Quand leurs réactions sont-elles jugées pertinentes, quand sont-elles perçues comme impertinentes ? La frontière est-elle si nette ? Pour Sabine Van Trimpont, « la pertinence correspond à quelque chose de judicieux. Dans l’impertinence, il y a une idée d’irrespect, d’inconvenance, d’impolitesse ». Mais encore ?
Si l’enfant se rend compte que ce qui a été dit n’est pas respecté, il se trouve en difficulté. « Un enfant qui grandit bien vous renvoie de telles contradictions : ‘Tu as dit quelque chose et ce n’est pas comme cela que ça se passe’. Cette situation vous amènera, à un certain moment, à lui préciser : ‘Fais ce que je dis, ne fais pas ce que je fais’. Un parent gronde son enfant : ‘Tu n’as pas à prendre dans le plumier d’un copain, tu as ton propre matériel scolaire’. Si, le soir, en rentrant à la maison, l’adulte sort de sa mallette des Bic et des gommes pris à son boulot, l’enfant lui dira : ‘Tu me dis quelque chose et tu me montres une autre réalité’. Il ne va pas rater l’occasion. »
Suivant ce que l’adulte fera de la parole de l’enfant, celui-ci restera ou non dans la pertinence. « Un bambin lance à son père : ‘Tu dis que le poisson, c’est bon pour la santé et tu n’en manges pas’. Le parent peut expliquer que oui, le poisson est un aliment reconnu comme bon pour la santé, mais qu’il n’aime pas le poisson et que les goûts, ça se respecte. Un dialogue se met en place. »
« L’enfant, dans sa pertinence et par son questionnement, amène l’adulte à prendre conscience des mots qu’il utilise, de la façon dont il parle, des messages qu’il transmet peut-être sans s’en rendre compte.

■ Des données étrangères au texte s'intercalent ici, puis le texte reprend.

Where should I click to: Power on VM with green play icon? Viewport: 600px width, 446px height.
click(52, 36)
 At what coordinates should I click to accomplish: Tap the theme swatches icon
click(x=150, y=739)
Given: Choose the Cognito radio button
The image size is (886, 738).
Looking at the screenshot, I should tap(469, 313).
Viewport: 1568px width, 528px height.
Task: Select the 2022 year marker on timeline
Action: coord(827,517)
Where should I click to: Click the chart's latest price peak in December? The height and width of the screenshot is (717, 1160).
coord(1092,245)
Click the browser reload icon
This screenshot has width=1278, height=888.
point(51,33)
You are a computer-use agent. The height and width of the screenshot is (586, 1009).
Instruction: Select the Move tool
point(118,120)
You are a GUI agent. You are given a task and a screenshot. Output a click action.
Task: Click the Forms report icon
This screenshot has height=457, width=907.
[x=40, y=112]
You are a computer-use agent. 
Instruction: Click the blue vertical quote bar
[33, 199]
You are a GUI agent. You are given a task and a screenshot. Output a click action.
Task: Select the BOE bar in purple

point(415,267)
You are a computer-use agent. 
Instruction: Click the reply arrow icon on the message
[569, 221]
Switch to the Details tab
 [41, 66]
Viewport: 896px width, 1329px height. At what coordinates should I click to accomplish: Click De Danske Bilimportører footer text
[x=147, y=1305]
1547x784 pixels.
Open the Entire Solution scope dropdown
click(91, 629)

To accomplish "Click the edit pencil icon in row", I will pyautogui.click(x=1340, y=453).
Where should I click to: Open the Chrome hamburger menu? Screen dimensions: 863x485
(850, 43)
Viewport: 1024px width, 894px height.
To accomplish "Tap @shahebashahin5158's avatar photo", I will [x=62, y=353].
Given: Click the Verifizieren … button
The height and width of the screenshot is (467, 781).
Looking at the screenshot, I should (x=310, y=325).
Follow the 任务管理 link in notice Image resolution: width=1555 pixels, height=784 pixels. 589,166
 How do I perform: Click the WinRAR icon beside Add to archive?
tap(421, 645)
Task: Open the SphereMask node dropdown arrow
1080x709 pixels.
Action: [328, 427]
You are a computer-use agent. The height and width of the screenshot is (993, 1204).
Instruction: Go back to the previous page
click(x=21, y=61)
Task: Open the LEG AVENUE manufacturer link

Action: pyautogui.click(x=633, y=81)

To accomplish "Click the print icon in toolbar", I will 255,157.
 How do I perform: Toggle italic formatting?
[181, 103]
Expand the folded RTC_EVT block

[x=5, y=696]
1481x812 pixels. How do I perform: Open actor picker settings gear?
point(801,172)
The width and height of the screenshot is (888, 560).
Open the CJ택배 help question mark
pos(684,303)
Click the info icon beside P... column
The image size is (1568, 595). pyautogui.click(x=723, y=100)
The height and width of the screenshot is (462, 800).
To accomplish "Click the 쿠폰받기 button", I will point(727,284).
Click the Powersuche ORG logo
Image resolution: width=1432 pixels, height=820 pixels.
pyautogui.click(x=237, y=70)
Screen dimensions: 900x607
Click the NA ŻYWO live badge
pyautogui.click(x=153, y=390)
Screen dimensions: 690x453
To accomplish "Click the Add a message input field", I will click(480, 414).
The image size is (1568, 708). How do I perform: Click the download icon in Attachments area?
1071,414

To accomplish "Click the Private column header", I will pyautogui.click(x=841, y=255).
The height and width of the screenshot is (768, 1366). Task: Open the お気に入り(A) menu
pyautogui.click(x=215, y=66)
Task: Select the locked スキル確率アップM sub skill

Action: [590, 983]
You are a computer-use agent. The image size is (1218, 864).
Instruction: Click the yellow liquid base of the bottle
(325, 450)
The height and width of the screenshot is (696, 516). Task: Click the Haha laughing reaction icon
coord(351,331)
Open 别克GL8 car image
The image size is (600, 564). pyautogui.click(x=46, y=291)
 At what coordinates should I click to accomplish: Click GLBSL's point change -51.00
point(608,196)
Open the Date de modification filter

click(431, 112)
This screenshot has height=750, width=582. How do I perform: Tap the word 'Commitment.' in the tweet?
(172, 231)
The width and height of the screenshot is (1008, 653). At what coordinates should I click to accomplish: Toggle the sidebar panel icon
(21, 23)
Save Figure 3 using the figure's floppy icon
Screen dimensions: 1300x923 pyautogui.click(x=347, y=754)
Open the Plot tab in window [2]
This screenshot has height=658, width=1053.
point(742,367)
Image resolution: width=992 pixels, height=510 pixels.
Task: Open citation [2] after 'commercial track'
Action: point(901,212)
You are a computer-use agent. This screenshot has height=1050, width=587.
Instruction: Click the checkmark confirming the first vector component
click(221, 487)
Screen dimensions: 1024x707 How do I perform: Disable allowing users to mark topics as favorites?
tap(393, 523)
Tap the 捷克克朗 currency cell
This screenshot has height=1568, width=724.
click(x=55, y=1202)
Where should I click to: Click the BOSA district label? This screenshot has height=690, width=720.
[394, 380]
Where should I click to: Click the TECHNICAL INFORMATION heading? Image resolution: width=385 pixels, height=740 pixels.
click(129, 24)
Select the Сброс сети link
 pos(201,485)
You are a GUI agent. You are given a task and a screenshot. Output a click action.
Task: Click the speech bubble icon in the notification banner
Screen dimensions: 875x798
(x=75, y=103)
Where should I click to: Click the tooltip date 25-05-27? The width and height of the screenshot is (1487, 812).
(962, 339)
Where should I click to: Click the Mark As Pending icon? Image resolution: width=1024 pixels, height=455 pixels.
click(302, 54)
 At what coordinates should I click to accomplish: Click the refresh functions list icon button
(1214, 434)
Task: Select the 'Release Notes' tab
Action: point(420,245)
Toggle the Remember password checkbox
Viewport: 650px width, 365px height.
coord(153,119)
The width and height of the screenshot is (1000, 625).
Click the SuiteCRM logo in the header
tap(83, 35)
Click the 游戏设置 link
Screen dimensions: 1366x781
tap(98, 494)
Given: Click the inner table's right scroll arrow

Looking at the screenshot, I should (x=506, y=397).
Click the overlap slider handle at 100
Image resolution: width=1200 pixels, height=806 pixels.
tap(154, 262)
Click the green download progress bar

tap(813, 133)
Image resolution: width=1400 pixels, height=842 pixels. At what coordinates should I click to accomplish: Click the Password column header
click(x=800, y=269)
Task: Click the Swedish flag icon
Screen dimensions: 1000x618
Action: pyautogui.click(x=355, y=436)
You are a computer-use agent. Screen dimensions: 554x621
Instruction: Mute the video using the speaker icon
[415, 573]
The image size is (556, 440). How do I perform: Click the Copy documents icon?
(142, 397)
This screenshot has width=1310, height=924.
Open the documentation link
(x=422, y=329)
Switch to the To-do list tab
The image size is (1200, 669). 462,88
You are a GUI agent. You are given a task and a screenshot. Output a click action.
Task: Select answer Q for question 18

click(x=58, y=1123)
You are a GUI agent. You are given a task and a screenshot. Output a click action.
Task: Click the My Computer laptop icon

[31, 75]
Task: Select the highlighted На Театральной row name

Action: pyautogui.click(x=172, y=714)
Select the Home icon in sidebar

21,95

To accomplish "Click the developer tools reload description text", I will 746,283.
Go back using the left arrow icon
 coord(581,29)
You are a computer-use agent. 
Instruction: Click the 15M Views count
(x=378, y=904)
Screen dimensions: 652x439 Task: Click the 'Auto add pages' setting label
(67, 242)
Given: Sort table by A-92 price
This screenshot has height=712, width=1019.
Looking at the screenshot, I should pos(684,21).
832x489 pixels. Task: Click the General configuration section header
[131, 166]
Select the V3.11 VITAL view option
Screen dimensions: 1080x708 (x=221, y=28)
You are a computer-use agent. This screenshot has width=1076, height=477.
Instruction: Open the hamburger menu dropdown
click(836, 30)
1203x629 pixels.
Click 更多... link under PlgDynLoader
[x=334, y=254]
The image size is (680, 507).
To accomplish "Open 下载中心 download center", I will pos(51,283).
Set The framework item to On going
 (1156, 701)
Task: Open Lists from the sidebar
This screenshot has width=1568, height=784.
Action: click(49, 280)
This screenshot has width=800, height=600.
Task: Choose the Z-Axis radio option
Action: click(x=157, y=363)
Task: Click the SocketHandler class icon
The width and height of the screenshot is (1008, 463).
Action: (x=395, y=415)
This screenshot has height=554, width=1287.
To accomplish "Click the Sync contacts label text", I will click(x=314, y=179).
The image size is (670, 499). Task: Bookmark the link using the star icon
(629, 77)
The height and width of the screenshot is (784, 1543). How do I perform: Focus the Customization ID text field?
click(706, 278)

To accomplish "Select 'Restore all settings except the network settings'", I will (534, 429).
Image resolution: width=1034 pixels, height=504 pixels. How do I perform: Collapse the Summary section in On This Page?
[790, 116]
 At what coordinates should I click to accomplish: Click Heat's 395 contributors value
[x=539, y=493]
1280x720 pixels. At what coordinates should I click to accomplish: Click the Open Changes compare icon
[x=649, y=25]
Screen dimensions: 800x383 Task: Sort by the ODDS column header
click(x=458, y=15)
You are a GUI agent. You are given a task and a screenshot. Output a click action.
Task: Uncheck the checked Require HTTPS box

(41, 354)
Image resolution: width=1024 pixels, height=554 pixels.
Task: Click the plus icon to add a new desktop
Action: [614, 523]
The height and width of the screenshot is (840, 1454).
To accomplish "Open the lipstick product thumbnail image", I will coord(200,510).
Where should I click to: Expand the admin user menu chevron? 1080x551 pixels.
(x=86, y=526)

Vous lâchez à votre fils : ‘T’as le caractère de ton père’, il risque de vous demander : ‘C’est quoi, le caractère de mon père ?’. Face à un enfant qui vous fait des réflexions pertinentes, vous concluez : il est curieux, il a peut-être raison, ce qu’il dit a un sens. La question pertinente est celle que l’enfant pose pour avancer dans son raisonnement, pour mieux comprendre. Il a quelque chose dans la tête qui est en difficulté, il réclame des précisions, une explication. Vous avez presque besoin d’un temps d’arrêt pour lui répondre. »

Bientôt, les « Ne me parle pas sur ce ton ! »

Devant un gosse insolent, vous vous sentez agressé : « Tu dis que le poisson est bon pour la santé, t’en manges pas, t’es con ! ». « L’enfant n’essaie pas de comprendre, il cherche à provoquer l’autre, à le faire mousser. Cette impertinence, cette insolence, vous la retrouverez à l’adolescence, quand le mot va permettre l’opposition. Cela sera le temps des ‘Ne me parle pas sur ce ton ! Tu peux me dire des choses, mais dis-les d’une manière respectueuse’. »

Martine Gayda

ZOOM

Chez maman, ce n’est pas comme chez papa

À 6-7-8 ans, les enfants sont comme des éponges et pointent, avec rigueur, les incohérences qui les entourent. D’où, pour Sabine Van Trimpont, « le danger de les mettre dans des endroits où l’on exprime des idées qui vont à l’encontre des valeurs familiales ».
Mais, déjà quand leurs parents sont séparés, ils peuvent se trouver dans deux réalités différentes, voire opposées, reconnaît la psychothérapeute. Par exemple, chez maman, il faut aller dormir tôt, à 20 h, parce qu’une bonne nuit de sommeil, c’est sacré. Par contre, chez papa, il n’y a pas d’heure, on va au lit quand on se sent fatigué. Et là, il faut faire avec, comme on dit.